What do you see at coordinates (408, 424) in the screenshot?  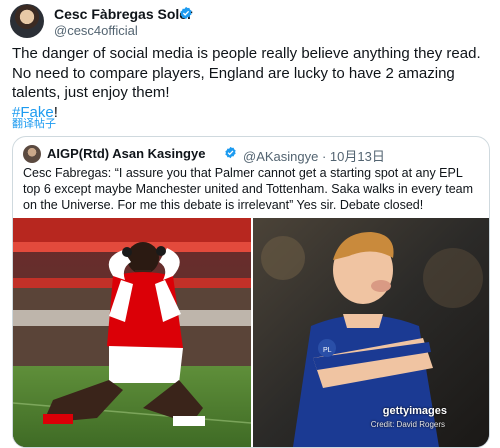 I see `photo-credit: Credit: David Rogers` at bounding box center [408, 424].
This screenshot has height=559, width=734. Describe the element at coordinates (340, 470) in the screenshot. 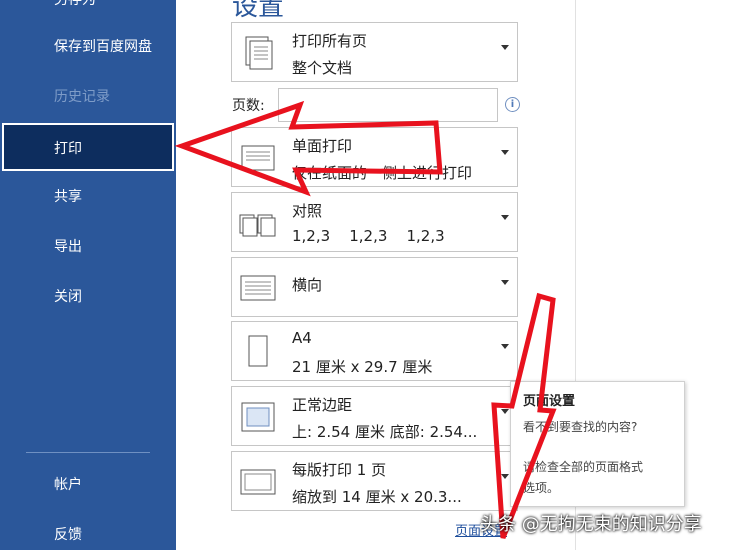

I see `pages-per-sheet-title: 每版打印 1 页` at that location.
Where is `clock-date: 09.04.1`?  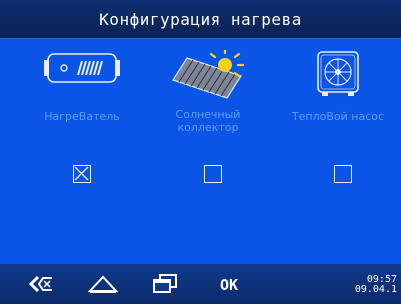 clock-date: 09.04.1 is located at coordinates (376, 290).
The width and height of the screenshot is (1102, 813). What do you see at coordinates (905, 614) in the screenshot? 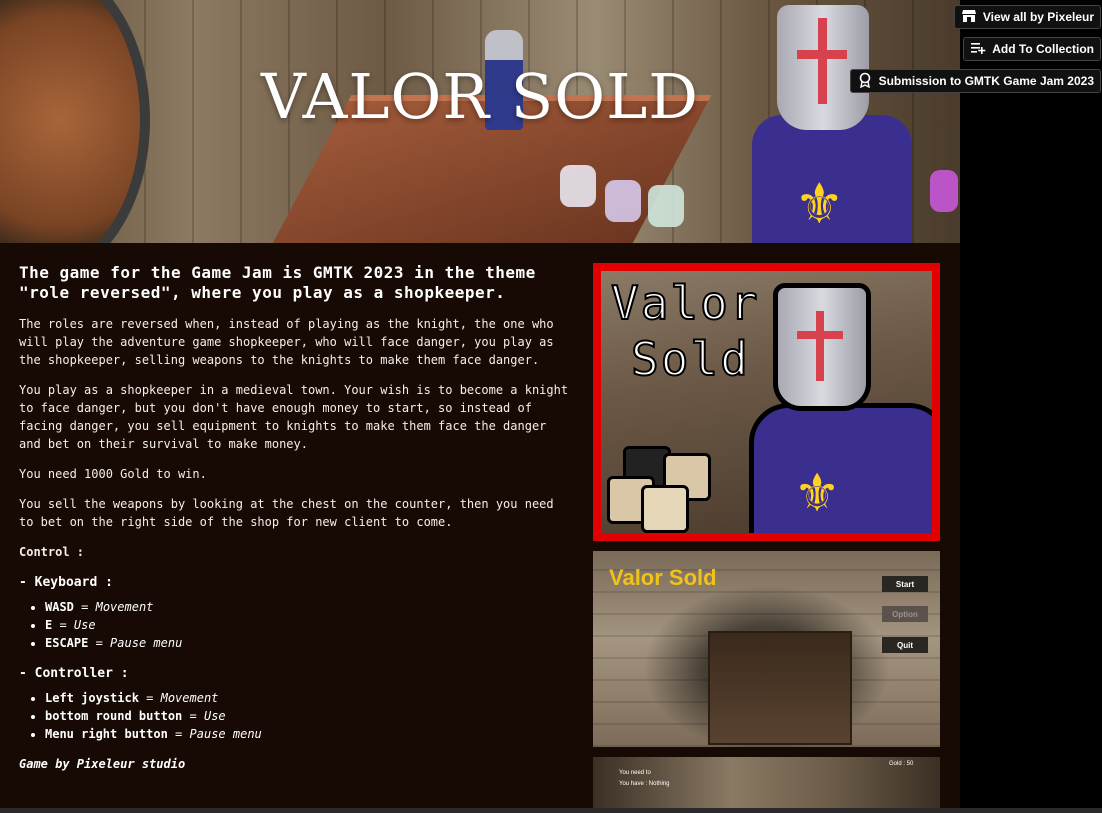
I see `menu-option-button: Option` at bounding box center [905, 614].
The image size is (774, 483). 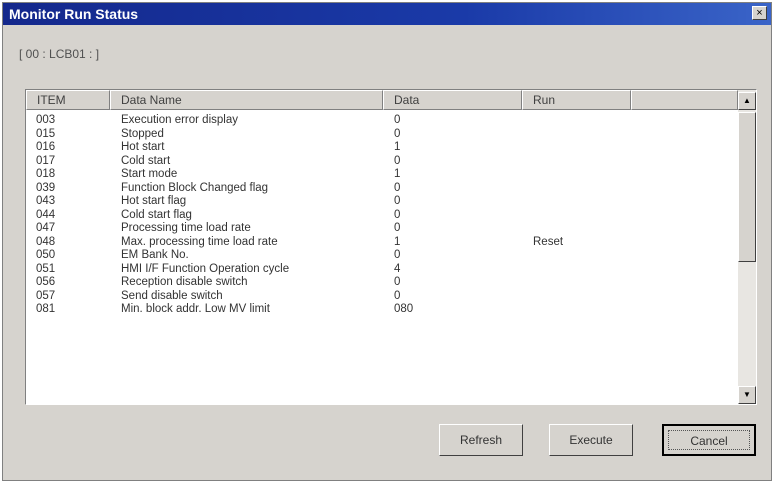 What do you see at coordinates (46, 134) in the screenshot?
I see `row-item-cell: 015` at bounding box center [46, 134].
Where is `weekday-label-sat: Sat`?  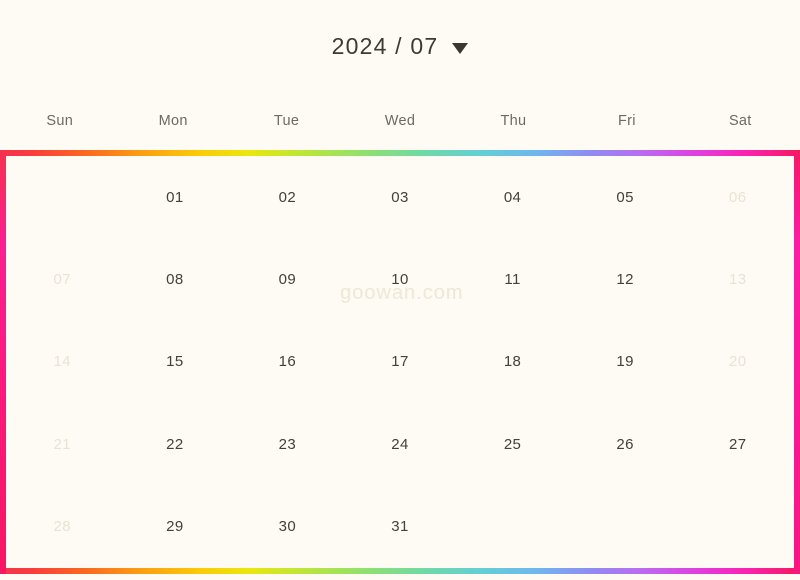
:::
= Work instructions =
Arrange everything in the records above, from the line containing "The width and" down to the line containing "center [905, 614].", as a JSON list of strings with one string per line, omitting blank lines and leaving the picture markers out.

= Answer area =
[
  "The width and height of the screenshot is (1102, 813). What do you see at coordinates (905, 614) in the screenshot? ",
  "I see `menu-option-button: Option` at bounding box center [905, 614]."
]